Alicia Rey: C'est une question qui est effectivement trop peu souvent abordée, que ce soit dans la société en général ou dans le parcours de formation des médecins, mais également dans la réalité en clinique. La mort est omniprésente dans le quotidien de tout médecin, évidemment plus ou moins en fonction de la spécialité, mais il est inévitable, à un moment ou à un autre, d'y être confronté durant la formation. D'où l'importance d'en parler avec les futurs médecins.

L'une des conclusions de votre étude, c'est qu'il n'y a pas assez de place pour la mort dans le cursus universitaire, mais aussi en clinique. Comment l'expliquer?

Probablement que cela s'inscrit déjà dans un tabou sociétal autour de la mort. C'est un sujet dont on parle peu volontiers. Les progrès de la médecine sont réjouissants: nous avons obtenu des victoires face à certaines maladies, mais cela n'a pas changé le fait qu'à un moment ou un autre, chaque être humain est mortel. À mon avis, il fait partie de notre responsabilité de pouvoir aborder ces sujets avec les personnes confrontées à une maladie grave et potentiellement mortelle ainsi qu'avec leurs proches.

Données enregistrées
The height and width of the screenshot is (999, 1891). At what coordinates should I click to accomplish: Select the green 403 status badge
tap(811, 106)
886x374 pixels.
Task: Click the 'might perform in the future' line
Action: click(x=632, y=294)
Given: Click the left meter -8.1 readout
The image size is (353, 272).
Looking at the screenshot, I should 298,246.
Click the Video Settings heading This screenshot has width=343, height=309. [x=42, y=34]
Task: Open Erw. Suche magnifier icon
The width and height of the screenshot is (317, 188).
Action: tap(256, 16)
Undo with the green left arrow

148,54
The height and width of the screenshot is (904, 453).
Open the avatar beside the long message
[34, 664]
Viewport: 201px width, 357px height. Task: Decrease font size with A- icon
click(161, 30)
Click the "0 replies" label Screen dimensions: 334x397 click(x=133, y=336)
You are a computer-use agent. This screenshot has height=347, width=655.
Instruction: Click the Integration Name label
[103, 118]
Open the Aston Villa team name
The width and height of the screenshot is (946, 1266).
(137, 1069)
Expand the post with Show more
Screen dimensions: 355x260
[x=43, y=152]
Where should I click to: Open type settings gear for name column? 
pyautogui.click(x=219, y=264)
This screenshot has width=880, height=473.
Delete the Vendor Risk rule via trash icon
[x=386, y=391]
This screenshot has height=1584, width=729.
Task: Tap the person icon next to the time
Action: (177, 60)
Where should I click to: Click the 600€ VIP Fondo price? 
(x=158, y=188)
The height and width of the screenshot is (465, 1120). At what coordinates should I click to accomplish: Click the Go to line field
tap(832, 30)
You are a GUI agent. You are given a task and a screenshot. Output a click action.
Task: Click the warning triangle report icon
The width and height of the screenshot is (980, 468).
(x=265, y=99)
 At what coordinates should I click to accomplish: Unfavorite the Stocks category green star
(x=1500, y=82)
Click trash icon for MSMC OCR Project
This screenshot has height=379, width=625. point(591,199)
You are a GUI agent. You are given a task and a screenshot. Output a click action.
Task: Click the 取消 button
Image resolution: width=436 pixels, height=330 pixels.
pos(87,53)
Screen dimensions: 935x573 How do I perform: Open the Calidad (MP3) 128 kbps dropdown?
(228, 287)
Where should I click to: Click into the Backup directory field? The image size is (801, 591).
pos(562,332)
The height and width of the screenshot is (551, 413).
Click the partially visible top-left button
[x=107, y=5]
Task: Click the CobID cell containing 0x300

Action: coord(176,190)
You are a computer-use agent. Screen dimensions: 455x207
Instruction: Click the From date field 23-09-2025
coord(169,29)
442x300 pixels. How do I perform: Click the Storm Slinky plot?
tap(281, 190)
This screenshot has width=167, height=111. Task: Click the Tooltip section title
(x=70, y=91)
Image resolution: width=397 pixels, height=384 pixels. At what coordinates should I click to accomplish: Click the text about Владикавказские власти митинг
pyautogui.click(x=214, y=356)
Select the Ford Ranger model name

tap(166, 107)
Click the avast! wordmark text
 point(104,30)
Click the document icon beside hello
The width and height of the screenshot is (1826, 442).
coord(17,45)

### Votre tâche
Mettez à jour le passage de l'extrait sur la mort dans la formation des médecins, entre "Probablement que cela" et "qu'avec leurs proches." inclus, en remplaçant "tabou" par "interdit". Redonnez ce passage ainsi modifié.

### Votre réponse
Probablement que cela s'inscrit déjà dans un interdit sociétal autour de la mort. C'est un sujet dont on parle peu volontiers. Les progrès de la médecine sont réjouissants: nous avons obtenu des victoires face à certaines maladies, mais cela n'a pas changé le fait qu'à un moment ou un autre, chaque être humain est mortel. À mon avis, il fait partie de notre responsabilité de pouvoir aborder ces sujets avec les personnes confrontées à une maladie grave et potentiellement mortelle ainsi qu'avec leurs proches.